Looking at my own Console logs, I can see that URLSession logging in release mode (i.e. on the system) considers the URLs to be private, so I don't think you need to worry:

Task <8FA33E42-3FC6-4525-A7F1-B5B25EA0A217>.<2569> finished with error [-999] Error Domain=NSURLErrorDomain Code=-999 "cancelled" UserInfo={NSErrorFailingURLStringKey=<private>, NSErrorFailingURLKey=<private>, _NSURLErrorRelatedURLSessionTaskErrorKey=<private>, _NSURLErrorFailingURLSessionTaskErrorKey=<private>, NSLocalizedDescription=cancelled}

2 Likes

Ah this is super helpful actually! Apologies for the non-Alamofire related question, should have investigated further.

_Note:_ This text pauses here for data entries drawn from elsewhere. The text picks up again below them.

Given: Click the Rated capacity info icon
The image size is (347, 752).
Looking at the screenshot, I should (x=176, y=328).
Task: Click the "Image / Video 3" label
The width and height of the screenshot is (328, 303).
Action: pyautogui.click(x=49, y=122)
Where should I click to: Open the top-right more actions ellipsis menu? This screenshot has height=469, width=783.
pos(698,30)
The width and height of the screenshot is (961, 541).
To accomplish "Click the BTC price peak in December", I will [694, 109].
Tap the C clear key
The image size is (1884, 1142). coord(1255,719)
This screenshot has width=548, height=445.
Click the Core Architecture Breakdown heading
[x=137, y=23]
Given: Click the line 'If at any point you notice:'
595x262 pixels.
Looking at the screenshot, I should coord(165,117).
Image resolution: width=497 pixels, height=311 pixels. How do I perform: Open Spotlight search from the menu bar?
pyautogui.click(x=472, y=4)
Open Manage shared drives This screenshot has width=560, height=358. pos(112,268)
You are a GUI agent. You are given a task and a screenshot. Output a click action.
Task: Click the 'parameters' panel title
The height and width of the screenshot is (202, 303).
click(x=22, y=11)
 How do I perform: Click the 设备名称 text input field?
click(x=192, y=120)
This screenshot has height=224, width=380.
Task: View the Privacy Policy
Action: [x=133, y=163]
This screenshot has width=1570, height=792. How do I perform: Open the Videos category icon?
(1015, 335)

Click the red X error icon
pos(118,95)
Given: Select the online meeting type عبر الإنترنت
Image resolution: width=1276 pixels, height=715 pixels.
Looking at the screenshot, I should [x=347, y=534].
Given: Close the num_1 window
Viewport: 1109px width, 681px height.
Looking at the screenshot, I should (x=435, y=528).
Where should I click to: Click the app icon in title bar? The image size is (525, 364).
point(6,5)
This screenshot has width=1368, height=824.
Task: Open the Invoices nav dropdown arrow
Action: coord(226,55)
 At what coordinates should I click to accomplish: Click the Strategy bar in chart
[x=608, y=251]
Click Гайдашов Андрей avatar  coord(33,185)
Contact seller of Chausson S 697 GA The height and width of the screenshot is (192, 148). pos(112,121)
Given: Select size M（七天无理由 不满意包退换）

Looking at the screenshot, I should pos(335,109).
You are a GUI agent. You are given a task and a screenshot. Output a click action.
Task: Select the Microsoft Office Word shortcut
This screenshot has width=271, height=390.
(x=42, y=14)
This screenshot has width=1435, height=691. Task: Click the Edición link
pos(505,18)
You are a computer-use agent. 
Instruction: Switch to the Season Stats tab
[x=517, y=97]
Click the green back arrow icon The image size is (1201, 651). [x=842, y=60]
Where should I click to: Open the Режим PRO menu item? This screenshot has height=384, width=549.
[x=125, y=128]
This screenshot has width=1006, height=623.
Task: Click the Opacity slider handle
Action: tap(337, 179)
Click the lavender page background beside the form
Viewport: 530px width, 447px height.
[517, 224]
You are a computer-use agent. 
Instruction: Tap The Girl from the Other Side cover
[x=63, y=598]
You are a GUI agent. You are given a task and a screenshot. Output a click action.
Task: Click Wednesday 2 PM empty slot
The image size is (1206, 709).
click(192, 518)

Thanks a lot for your help

Jon,

I have a feature request related to cancellation. It would be nice to be able to selectively delete some of the active requests (instead of all of them). So perhaps we could modify cancelAllRequests to be something like this:

public func cancelAllRequests(passingTest test: (Request) -> Bool = { _ in return true},
                               completingOnQueue queue: DispatchQueue = .main,
                               completion: (() -> Void)? = nil) {
    rootQueue.async {
        self.activeRequests.filter({ test($0) }).forEach { $0.cancel() }
        queue.async { completion?() }
    }
}

So by default, the functionality would be exactly like it is now. But optionally, you could selectively pick which of the active requests you want to cancel.

That is a bit of interesting flexibility. Can I ask what your use case is more specifically?

5.0 is locked in RC at the moment, with release just waiting on us to update our advanced documentation and write a migration guide, so this wouldn't be in until 5.1 at the earliest.

So let's say you have a UIViewController which kicks off several requests. All of these requests have a particular path and HTTP method. But the user can dismiss that view controller any time they want. So if/when the user dismisses the view controller, then we want to cancel any outstanding requests. We don't want to cancel ALL requests that might be in-flight, since there might be other requests being made in other parts of the app. We only want to cancel the in-flight requests made from THAT view controller.

Sure, we could hold the DataRequest references returned by Session.request() in the view controller and then iterate through those upon viewDidDisappear or deinit. But if we had this function, then we would not need to hold those references - we could just call cancelAllRequests() with a block that selectively picked out the requests we made. Our block would just need to look at the path and HTTP method of the URLRequest and return true if it matches.

That approach also has the drawback of cancelling all loads of a resource, not just those triggered by a particular screen. Keeping the requests to cancel if necessary would be how I would do it, but I understand the request. If you want to do a PR, we can keep it around until 5.1.